● **Work to do**:
Could you rewrite the material below, replacing every "How do I perform" with "How can I complete" and leaving everything else as it is?

· · · ·

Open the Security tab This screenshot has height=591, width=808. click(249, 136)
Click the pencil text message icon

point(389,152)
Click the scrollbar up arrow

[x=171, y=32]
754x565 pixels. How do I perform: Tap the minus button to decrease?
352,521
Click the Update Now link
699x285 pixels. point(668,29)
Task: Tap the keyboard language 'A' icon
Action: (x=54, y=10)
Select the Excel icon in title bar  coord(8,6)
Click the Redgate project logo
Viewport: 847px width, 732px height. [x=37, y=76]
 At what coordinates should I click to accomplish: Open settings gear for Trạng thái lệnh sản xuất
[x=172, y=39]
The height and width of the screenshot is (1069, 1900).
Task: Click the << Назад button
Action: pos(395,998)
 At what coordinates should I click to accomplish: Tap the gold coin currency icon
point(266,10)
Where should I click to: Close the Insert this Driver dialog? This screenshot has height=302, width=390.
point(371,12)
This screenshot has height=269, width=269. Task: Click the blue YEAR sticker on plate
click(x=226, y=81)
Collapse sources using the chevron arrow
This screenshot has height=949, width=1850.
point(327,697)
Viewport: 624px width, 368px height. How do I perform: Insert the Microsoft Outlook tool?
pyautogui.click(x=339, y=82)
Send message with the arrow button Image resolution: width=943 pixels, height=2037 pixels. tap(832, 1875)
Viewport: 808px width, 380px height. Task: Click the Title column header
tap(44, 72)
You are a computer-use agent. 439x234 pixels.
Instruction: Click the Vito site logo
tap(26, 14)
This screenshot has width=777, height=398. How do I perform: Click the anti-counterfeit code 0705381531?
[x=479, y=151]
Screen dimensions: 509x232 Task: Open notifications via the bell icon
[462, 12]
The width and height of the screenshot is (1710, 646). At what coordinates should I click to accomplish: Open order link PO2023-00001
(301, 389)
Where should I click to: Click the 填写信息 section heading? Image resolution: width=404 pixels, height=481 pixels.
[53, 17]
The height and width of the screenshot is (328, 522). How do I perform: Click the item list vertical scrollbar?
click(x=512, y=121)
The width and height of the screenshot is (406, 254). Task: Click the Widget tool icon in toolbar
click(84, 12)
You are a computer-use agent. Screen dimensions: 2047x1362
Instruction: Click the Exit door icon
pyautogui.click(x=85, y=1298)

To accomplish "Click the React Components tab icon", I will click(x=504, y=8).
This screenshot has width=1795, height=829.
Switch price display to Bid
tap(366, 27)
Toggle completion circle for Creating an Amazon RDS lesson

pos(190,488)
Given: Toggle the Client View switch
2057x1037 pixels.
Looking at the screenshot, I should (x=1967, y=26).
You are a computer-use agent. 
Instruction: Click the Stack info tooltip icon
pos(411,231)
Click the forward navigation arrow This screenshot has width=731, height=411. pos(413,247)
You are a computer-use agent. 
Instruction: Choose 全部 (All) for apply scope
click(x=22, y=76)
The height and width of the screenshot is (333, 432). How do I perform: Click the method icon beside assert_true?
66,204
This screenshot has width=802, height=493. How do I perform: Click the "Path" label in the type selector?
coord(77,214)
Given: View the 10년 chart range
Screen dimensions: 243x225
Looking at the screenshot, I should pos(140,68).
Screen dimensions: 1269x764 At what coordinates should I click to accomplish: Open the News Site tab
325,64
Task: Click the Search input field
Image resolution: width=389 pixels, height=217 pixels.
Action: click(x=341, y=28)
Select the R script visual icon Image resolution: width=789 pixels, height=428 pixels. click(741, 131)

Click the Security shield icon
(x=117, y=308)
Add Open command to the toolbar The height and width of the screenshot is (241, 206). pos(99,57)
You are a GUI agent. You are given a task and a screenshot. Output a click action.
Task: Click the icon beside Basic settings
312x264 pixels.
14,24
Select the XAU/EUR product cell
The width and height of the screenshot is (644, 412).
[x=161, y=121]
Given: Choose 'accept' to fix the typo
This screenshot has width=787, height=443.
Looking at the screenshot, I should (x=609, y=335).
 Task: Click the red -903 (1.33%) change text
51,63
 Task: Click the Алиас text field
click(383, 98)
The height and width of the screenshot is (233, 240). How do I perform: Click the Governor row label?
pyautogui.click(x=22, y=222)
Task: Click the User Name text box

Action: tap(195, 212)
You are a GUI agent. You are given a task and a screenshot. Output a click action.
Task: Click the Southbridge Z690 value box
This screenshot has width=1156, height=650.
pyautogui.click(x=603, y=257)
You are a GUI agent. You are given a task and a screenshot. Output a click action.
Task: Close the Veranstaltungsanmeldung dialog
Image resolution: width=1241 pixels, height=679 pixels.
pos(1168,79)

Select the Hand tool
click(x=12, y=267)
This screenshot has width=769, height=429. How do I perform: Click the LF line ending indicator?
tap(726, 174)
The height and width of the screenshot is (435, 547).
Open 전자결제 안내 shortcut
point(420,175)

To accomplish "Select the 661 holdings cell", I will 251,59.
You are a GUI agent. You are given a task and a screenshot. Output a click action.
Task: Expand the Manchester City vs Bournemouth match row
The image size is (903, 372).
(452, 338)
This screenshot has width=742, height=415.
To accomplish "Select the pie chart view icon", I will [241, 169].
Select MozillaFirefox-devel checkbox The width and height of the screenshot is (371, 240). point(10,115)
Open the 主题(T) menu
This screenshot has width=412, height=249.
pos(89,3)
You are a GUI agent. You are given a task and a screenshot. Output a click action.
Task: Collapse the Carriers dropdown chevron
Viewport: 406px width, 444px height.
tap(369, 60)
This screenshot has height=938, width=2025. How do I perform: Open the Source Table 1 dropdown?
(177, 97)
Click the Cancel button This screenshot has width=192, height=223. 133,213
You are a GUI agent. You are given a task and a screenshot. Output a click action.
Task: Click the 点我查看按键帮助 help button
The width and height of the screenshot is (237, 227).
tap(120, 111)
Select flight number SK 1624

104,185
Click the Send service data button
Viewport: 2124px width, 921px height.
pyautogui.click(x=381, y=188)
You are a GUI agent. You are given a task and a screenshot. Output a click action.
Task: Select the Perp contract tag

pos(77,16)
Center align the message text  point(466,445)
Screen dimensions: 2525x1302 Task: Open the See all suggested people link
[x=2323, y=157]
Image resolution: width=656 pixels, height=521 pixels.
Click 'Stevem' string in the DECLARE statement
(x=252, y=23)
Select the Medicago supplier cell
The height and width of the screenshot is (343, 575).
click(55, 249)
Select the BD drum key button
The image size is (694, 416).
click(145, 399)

· · · ·

● **Answer to this task**:
Open the Security tab This screenshot has height=591, width=808. click(249, 136)
Click the pencil text message icon

point(389,152)
Click the scrollbar up arrow

[x=171, y=32]
754x565 pixels. How can I complete: Tap the minus button to decrease?
352,521
Click the Update Now link
699x285 pixels. point(668,29)
Task: Tap the keyboard language 'A' icon
Action: (x=54, y=10)
Select the Excel icon in title bar  coord(8,6)
Click the Redgate project logo
Viewport: 847px width, 732px height. [x=37, y=76]
 At what coordinates should I click to accomplish: Open settings gear for Trạng thái lệnh sản xuất
[x=172, y=39]
The height and width of the screenshot is (1069, 1900).
Task: Click the << Назад button
Action: pos(395,998)
 At what coordinates should I click to accomplish: Tap the gold coin currency icon
point(266,10)
Where should I click to: Close the Insert this Driver dialog? This screenshot has height=302, width=390.
point(371,12)
This screenshot has height=269, width=269. Task: Click the blue YEAR sticker on plate
click(x=226, y=81)
Collapse sources using the chevron arrow
This screenshot has height=949, width=1850.
point(327,697)
Viewport: 624px width, 368px height. How can I complete: Insert the Microsoft Outlook tool?
pyautogui.click(x=339, y=82)
Send message with the arrow button Image resolution: width=943 pixels, height=2037 pixels. tap(832, 1875)
Viewport: 808px width, 380px height. Task: Click the Title column header
tap(44, 72)
You are a computer-use agent. 439x234 pixels.
Instruction: Click the Vito site logo
tap(26, 14)
This screenshot has width=777, height=398. How can I complete: Click the anti-counterfeit code 0705381531?
[x=479, y=151]
Screen dimensions: 509x232 Task: Open notifications via the bell icon
[462, 12]
The width and height of the screenshot is (1710, 646). At what coordinates should I click to accomplish: Open order link PO2023-00001
(301, 389)
Where should I click to: Click the 填写信息 section heading? Image resolution: width=404 pixels, height=481 pixels.
[53, 17]
The height and width of the screenshot is (328, 522). How can I complete: Click the item list vertical scrollbar?
click(x=512, y=121)
The width and height of the screenshot is (406, 254). Task: Click the Widget tool icon in toolbar
click(84, 12)
You are a computer-use agent. Screen dimensions: 2047x1362
Instruction: Click the Exit door icon
pyautogui.click(x=85, y=1298)

To accomplish "Click the React Components tab icon", I will click(x=504, y=8).
This screenshot has width=1795, height=829.
Switch price display to Bid
tap(366, 27)
Toggle completion circle for Creating an Amazon RDS lesson

pos(190,488)
Given: Toggle the Client View switch
2057x1037 pixels.
Looking at the screenshot, I should (x=1967, y=26).
You are a computer-use agent. 
Instruction: Click the Stack info tooltip icon
pos(411,231)
Click the forward navigation arrow This screenshot has width=731, height=411. pos(413,247)
You are a computer-use agent. 
Instruction: Choose 全部 (All) for apply scope
click(x=22, y=76)
The height and width of the screenshot is (333, 432). How can I complete: Click the method icon beside assert_true?
66,204
This screenshot has width=802, height=493. How can I complete: Click the "Path" label in the type selector?
coord(77,214)
Given: View the 10년 chart range
Screen dimensions: 243x225
Looking at the screenshot, I should pos(140,68).
Screen dimensions: 1269x764 At what coordinates should I click to accomplish: Open the News Site tab
325,64
Task: Click the Search input field
Image resolution: width=389 pixels, height=217 pixels.
Action: click(x=341, y=28)
Select the R script visual icon Image resolution: width=789 pixels, height=428 pixels. click(741, 131)

Click the Security shield icon
(x=117, y=308)
Add Open command to the toolbar The height and width of the screenshot is (241, 206). pos(99,57)
You are a GUI agent. You are given a task and a screenshot. Output a click action.
Task: Click the icon beside Basic settings
312x264 pixels.
14,24
Select the XAU/EUR product cell
The width and height of the screenshot is (644, 412).
[x=161, y=121]
Given: Choose 'accept' to fix the typo
This screenshot has width=787, height=443.
Looking at the screenshot, I should (x=609, y=335).
 Task: Click the red -903 (1.33%) change text
51,63
 Task: Click the Алиас text field
click(383, 98)
The height and width of the screenshot is (233, 240). How can I complete: Click the Governor row label?
pyautogui.click(x=22, y=222)
Task: Click the User Name text box

Action: tap(195, 212)
You are a GUI agent. You are given a task and a screenshot. Output a click action.
Task: Click the Southbridge Z690 value box
This screenshot has width=1156, height=650.
pyautogui.click(x=603, y=257)
You are a GUI agent. You are given a task and a screenshot. Output a click action.
Task: Close the Veranstaltungsanmeldung dialog
Image resolution: width=1241 pixels, height=679 pixels.
pos(1168,79)

Select the Hand tool
click(x=12, y=267)
This screenshot has width=769, height=429. How can I complete: Click the LF line ending indicator?
tap(726, 174)
The height and width of the screenshot is (435, 547).
Open 전자결제 안내 shortcut
point(420,175)

To accomplish "Select the 661 holdings cell", I will 251,59.
You are a GUI agent. You are given a task and a screenshot. Output a click action.
Task: Expand the Manchester City vs Bournemouth match row
The image size is (903, 372).
(452, 338)
This screenshot has width=742, height=415.
To accomplish "Select the pie chart view icon", I will [241, 169].
Select MozillaFirefox-devel checkbox The width and height of the screenshot is (371, 240). point(10,115)
Open the 主题(T) menu
This screenshot has width=412, height=249.
pos(89,3)
You are a GUI agent. You are given a task and a screenshot. Output a click action.
Task: Collapse the Carriers dropdown chevron
Viewport: 406px width, 444px height.
tap(369, 60)
This screenshot has height=938, width=2025. How can I complete: Open the Source Table 1 dropdown?
(177, 97)
Click the Cancel button This screenshot has width=192, height=223. 133,213
You are a GUI agent. You are given a task and a screenshot. Output a click action.
Task: Click the 点我查看按键帮助 help button
The width and height of the screenshot is (237, 227).
tap(120, 111)
Select flight number SK 1624

104,185
Click the Send service data button
Viewport: 2124px width, 921px height.
pyautogui.click(x=381, y=188)
You are a GUI agent. You are given a task and a screenshot. Output a click action.
Task: Select the Perp contract tag

pos(77,16)
Center align the message text  point(466,445)
Screen dimensions: 2525x1302 Task: Open the See all suggested people link
[x=2323, y=157]
Image resolution: width=656 pixels, height=521 pixels.
Click 'Stevem' string in the DECLARE statement
(x=252, y=23)
Select the Medicago supplier cell
The height and width of the screenshot is (343, 575).
click(55, 249)
Select the BD drum key button
The image size is (694, 416).
click(145, 399)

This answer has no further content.